During World War II, two writers prohibited from writing publically in their respective countries, Germany and England, devoted much thought privately to matters of prose style. The secret journals of both were published only after their deaths. Theodor Haecker (1889-1945) was a Catholic convert, author of books on Virgil and Kierkegaard, and translator of Newman into German. He was also an early opponent of National Socialism, and from 1935 until his death one month before the end of World War II he remained under house arrest and was prohibited by the Nazis from publishing.  His house in Munich was destroyed by Allied bombing early in 1944, when Haecker was already sick and going blind. Starting in 1939, he secretly kept a journal, published in an English translation by Alexander Dru in 1950 as Journal in the Night (Pantheon Books).  In his useful introduction, Dru convincingly likens Haecker to Charles Péguy. In a passage from 1944, when Haecker had already moved to a village outside Augsburg, his oldest son was a prisoner in England and his youngest was soon to be lost on the Russian front, he writes: 

“The written language must continually be refreshed by the spoken language, this is by great writers, whose living soliloquies (monologues or dialogues) are spontaneous and lead directly from the heart of feeling to language, without going a roundabout way, avoiding the usual worn-out, conventional lines, avoiding the old pipe lines, choked with old phrases, so furred-up that language loses all its élan, all its strength and all its purity.” 
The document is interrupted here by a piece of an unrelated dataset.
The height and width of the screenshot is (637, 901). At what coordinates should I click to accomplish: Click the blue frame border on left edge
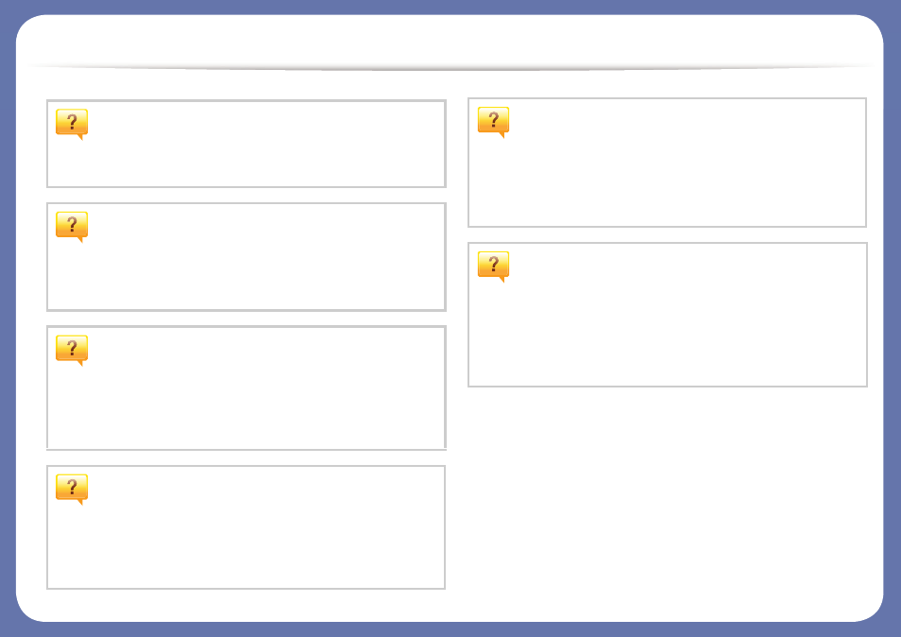click(x=8, y=319)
During the war, Hugh Trevor-Roper (1914-2003) served as an officer in the Radio Security Service of the Secret Intelligence Service (MI6) and became part of the Ultra decrypting operation. In defiance of security regulations, the future Regius Professor of Modern History at Oxford kept a secret journal, edited by Richard Davenport-Hines and published as The Wartime Journals by I.B. Tauris in 2012. Not a log of daily events, the journal was written by Trevor-Roper in emulation of The Note-Books of Samuel Butler (1912). His subjects, treated essayistically, are often literary. He devotes seven pages to Charles M. Doughty’s Travels in Arabia Deserta (1888) and keeps a commonplace book of favorite passages from Shakespeare and Milton. In 1942 he reads de Quincey’s Confessions of an English Opium Eater for the first time and loves it. He frequently cites Homer, Horace and Housman, and lauds his beloved literary and historical mentor, Edward Gibbon. In 1942 he writes: 

“I was dogmatising about style, and saying that perfect style is lucid and effortless, the expression not of simplicity but of complexities mastered and at rest; and at once I saw it before me, a still, translucent sea, deep, smooth, and serene, but beneath which a diver would find coiled and tangled forests of weeds, and submarine deserts of broken rocks and shipwrecks and dead bones, and coral labyrinths, and green caverns, and darkness, and subaqueous slime; but all these would be far below, deducible, not seen, under the smooth, glassy surface.” 

Less lucid than fulsome, though forgivable in a private journal if not in a finished essay. Trevor-Roper, engaged in intelligence work aimed at preserving Western Civilization, taking time to riff stylishly and a little self-indulgently on the beauties of prose style, is deeply touching. Of course, though writing clandestinely, he was in a free nation, not under house arrest. The passage continues: 

“But even before I had finished my generalization, while I was still illustrating it with the classical names of Swift and Gibbon, and Johnson, and Flaubert, I saw the same scene at low tide, the water breaking over rotten, barnacled hulks and twisted spars, and gurgling up dark, tortuous caverns, and forming pools that reflected the whole sky in their narrow compass, with star-fish and sea-anemones in them; and there were gulls and cormorants and kittywakes about, and whelks and sea-urchins and hermit-crabs under the weeds and stones; and I realized that of course I was forgetting those wonderful baroque writers, Apuleius, and St Augustine and John Donne, and Milton and Sir Thomas Browne.” 

If Haecker’s prose is austere and defiant, written by a courageous man alone in a room, Trevor-Roper’s is belles-lettristic, deeply informed by tradition and comparably courageous.

1 comment:

Subbuteo said...

Now there's a coinage - belleslettristic! It's easy for you to say that!